---- SUPPLIED RECORDS

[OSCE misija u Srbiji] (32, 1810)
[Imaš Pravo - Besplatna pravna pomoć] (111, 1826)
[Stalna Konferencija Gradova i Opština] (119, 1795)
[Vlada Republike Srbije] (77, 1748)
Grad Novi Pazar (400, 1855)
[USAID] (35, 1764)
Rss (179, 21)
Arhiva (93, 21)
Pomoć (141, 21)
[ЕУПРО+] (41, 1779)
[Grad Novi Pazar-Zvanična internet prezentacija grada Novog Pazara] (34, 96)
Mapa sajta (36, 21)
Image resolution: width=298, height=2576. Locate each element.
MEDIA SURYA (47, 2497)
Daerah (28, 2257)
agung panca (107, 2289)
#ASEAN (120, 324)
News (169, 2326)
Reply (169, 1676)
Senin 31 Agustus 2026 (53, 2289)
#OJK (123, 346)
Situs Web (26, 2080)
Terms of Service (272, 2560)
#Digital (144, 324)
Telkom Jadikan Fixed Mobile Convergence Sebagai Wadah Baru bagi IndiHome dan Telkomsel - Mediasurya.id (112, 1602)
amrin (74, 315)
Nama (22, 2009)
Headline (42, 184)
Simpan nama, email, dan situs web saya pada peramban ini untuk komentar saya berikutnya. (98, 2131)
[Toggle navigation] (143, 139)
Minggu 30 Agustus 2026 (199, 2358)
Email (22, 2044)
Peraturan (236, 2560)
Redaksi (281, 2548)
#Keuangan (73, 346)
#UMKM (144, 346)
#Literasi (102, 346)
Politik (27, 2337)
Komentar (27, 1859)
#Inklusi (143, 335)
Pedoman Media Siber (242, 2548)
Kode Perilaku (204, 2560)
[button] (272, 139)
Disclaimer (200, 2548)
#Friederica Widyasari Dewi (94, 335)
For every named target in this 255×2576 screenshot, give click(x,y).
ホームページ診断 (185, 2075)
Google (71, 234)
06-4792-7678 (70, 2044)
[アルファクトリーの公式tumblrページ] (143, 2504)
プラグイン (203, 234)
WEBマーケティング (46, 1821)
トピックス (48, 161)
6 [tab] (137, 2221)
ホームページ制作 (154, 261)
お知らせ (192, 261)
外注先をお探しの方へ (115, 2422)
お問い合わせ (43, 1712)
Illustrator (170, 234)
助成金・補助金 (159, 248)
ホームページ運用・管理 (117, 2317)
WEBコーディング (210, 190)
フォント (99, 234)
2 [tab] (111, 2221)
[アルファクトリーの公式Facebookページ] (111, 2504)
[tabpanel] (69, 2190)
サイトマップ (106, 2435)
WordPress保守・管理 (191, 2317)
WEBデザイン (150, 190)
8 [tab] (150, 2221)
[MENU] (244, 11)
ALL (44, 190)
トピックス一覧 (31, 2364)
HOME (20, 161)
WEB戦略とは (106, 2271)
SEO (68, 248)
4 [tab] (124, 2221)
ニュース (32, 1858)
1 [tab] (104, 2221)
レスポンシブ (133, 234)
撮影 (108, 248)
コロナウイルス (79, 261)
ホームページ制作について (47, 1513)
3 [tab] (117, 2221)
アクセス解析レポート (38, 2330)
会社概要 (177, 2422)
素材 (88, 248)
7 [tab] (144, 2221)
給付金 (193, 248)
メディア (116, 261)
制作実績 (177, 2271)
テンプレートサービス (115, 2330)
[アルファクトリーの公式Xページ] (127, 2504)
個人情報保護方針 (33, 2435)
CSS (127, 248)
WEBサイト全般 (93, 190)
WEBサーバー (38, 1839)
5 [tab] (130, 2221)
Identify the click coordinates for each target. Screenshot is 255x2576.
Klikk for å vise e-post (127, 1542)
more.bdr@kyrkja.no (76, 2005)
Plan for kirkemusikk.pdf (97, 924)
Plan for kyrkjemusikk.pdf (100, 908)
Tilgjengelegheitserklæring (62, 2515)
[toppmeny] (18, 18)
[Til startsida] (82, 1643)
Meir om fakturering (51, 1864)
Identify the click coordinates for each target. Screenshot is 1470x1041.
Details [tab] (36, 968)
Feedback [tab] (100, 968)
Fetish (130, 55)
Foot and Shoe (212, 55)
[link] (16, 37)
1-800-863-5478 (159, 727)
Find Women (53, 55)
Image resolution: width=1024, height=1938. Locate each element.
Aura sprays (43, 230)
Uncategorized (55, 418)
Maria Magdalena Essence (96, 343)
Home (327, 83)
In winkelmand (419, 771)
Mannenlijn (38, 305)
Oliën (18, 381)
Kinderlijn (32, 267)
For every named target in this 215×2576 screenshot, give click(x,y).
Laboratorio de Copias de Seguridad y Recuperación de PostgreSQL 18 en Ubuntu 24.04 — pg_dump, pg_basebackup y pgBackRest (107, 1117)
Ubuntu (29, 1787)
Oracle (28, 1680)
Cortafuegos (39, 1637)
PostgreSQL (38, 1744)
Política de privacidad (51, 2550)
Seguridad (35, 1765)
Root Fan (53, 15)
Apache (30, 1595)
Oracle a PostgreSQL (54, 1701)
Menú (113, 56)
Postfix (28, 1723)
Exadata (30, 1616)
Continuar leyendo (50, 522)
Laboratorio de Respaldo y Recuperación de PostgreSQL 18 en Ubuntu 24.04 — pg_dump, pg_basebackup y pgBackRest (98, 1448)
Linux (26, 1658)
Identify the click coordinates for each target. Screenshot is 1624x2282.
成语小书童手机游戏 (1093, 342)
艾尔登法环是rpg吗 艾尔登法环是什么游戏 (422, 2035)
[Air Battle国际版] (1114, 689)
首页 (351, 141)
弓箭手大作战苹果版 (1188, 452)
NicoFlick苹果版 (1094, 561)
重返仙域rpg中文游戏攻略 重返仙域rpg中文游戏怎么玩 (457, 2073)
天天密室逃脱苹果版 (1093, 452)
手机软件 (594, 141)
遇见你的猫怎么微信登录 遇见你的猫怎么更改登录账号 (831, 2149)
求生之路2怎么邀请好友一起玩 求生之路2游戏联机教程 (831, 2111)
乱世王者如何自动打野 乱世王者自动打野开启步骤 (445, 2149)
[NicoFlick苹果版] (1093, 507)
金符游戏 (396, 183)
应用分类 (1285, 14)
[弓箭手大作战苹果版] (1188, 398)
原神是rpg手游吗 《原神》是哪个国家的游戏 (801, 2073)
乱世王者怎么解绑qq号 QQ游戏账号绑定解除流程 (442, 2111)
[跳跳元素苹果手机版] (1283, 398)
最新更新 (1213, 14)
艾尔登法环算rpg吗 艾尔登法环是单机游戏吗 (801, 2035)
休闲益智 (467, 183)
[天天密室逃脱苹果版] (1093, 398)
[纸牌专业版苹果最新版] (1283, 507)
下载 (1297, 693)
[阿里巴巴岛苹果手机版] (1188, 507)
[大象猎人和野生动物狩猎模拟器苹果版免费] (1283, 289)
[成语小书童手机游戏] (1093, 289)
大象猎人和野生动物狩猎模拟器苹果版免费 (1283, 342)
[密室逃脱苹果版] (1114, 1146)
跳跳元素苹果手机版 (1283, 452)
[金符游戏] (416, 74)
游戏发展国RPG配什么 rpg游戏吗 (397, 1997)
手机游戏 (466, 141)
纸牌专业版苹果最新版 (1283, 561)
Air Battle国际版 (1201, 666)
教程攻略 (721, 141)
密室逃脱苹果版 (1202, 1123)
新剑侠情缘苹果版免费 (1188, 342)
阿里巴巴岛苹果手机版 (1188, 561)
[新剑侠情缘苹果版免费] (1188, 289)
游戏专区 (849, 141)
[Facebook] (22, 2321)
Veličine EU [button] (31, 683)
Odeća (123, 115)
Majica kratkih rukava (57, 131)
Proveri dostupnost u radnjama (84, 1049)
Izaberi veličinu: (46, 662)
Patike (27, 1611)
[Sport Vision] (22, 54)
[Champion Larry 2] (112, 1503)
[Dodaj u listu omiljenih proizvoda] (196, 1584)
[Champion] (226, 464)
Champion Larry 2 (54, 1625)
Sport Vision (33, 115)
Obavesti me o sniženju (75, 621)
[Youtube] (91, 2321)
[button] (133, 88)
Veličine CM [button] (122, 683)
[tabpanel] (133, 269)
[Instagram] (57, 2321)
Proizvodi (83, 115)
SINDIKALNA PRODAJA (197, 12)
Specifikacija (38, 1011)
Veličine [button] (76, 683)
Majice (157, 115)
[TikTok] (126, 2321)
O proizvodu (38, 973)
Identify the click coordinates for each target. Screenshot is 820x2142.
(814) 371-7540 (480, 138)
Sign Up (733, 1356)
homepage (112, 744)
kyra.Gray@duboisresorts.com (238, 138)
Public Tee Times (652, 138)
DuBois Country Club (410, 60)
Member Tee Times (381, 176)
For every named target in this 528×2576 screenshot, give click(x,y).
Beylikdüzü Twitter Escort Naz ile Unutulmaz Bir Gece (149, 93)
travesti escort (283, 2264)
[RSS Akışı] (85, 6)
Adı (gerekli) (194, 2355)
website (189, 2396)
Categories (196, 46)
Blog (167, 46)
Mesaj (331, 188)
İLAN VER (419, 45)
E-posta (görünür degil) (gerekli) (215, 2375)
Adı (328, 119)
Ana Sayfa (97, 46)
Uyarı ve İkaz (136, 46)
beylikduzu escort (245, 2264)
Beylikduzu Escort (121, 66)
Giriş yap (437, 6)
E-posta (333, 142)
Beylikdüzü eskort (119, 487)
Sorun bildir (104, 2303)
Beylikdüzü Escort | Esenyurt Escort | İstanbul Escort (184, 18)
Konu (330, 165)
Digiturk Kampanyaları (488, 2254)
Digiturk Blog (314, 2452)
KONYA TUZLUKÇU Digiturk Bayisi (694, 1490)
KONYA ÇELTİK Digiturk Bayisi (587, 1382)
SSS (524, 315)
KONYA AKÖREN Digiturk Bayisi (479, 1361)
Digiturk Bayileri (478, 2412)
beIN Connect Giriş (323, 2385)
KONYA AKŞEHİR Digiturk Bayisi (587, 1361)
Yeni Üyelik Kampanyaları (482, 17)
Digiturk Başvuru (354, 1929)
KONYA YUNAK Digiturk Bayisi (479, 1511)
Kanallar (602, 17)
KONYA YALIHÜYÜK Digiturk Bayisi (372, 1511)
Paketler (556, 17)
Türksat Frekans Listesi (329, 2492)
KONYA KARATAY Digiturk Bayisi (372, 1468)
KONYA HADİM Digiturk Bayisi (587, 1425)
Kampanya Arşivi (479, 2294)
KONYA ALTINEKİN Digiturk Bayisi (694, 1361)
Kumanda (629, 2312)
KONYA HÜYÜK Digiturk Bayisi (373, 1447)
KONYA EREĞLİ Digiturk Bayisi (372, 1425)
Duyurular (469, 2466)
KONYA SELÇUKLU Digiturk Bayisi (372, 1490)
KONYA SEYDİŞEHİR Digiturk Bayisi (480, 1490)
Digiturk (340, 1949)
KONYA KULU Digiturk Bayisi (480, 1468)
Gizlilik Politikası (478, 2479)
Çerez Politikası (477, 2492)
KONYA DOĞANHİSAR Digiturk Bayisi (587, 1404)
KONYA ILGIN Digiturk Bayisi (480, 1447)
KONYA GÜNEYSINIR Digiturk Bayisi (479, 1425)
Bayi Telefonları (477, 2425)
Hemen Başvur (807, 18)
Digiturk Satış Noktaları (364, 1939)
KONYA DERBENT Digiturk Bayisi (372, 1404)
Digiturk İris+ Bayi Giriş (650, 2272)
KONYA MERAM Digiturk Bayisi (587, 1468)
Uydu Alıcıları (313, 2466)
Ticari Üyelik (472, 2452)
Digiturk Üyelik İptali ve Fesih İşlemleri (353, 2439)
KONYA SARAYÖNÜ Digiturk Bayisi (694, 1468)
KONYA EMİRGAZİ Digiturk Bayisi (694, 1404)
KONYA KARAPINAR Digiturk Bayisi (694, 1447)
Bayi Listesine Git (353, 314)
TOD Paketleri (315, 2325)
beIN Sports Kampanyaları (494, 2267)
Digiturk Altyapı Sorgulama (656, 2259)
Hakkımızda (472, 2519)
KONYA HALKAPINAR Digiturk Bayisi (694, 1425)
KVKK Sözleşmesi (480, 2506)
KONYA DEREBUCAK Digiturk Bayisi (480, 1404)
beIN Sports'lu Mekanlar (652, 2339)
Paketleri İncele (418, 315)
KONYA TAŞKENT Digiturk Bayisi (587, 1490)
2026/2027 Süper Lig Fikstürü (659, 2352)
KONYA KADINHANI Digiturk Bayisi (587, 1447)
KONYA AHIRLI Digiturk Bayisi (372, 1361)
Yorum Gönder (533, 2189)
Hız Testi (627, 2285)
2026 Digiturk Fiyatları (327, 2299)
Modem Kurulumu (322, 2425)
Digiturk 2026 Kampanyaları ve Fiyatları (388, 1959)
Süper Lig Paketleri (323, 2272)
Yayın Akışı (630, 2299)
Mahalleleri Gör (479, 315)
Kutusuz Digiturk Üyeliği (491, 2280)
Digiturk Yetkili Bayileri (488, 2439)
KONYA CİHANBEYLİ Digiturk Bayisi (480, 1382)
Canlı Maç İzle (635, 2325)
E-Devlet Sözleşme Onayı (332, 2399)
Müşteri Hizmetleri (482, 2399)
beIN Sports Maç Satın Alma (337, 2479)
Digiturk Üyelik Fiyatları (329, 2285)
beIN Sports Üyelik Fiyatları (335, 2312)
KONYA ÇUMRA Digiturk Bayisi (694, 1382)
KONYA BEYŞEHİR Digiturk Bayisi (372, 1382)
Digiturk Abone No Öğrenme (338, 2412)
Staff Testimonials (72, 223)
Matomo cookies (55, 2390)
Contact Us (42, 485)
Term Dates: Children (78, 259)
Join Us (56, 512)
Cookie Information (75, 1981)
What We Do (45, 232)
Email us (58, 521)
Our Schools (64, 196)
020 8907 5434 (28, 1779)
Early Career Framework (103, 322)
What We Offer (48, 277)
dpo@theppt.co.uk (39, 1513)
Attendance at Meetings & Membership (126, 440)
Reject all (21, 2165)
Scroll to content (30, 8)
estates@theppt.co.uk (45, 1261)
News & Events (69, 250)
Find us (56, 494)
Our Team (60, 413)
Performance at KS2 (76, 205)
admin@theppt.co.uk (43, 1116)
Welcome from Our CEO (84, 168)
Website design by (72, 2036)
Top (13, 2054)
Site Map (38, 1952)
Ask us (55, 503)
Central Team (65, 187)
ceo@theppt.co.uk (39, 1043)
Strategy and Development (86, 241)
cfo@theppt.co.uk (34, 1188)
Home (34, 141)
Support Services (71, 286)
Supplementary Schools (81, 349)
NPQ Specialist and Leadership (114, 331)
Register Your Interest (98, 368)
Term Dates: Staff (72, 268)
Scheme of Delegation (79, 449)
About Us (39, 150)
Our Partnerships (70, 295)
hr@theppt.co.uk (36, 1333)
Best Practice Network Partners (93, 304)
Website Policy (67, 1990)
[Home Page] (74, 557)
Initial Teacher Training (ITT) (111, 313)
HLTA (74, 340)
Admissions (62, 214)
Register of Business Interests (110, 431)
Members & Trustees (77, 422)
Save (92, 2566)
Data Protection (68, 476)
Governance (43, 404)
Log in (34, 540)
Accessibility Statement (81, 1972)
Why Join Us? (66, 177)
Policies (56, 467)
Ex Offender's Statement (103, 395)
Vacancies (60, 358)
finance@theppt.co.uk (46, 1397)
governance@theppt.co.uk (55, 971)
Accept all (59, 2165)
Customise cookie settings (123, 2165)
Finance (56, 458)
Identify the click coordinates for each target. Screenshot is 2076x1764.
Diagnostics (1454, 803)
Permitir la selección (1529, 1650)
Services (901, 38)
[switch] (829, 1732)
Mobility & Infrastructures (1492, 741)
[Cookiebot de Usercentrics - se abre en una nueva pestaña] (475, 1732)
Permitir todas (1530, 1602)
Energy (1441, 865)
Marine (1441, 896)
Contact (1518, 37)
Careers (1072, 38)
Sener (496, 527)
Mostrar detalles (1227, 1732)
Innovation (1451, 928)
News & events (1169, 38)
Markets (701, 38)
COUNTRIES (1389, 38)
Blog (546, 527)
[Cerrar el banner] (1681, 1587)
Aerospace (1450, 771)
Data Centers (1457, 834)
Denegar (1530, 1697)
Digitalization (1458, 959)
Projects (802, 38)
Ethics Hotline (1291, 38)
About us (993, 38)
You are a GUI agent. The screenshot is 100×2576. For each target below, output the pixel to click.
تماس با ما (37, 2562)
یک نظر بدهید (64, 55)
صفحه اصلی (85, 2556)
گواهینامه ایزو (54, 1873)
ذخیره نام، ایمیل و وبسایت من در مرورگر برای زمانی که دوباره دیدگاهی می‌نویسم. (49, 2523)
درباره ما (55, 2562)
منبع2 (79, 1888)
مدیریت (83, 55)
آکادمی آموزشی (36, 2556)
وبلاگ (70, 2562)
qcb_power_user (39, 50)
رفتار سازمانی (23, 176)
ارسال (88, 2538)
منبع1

--------

### [TASK DETAILS]
Retype exactly, and only, the lines above from the one where "Oracle (28, 1680)" occurs up to and including the one where "Screenshot is 1624x2282." occurs.

### [SOLUTION]
Oracle (28, 1680)
Cortafuegos (39, 1637)
PostgreSQL (38, 1744)
Política de privacidad (51, 2550)
Seguridad (35, 1765)
Root Fan (53, 15)
Apache (30, 1595)
Oracle a PostgreSQL (54, 1701)
Menú (113, 56)
Postfix (28, 1723)
Exadata (30, 1616)
Continuar leyendo (50, 522)
Laboratorio de Respaldo y Recuperación de PostgreSQL 18 en Ubuntu 24.04 — pg_dump, pg_basebackup y pgBackRest (98, 1448)
Linux (26, 1658)
Identify the click coordinates for each target. Screenshot is 1624x2282.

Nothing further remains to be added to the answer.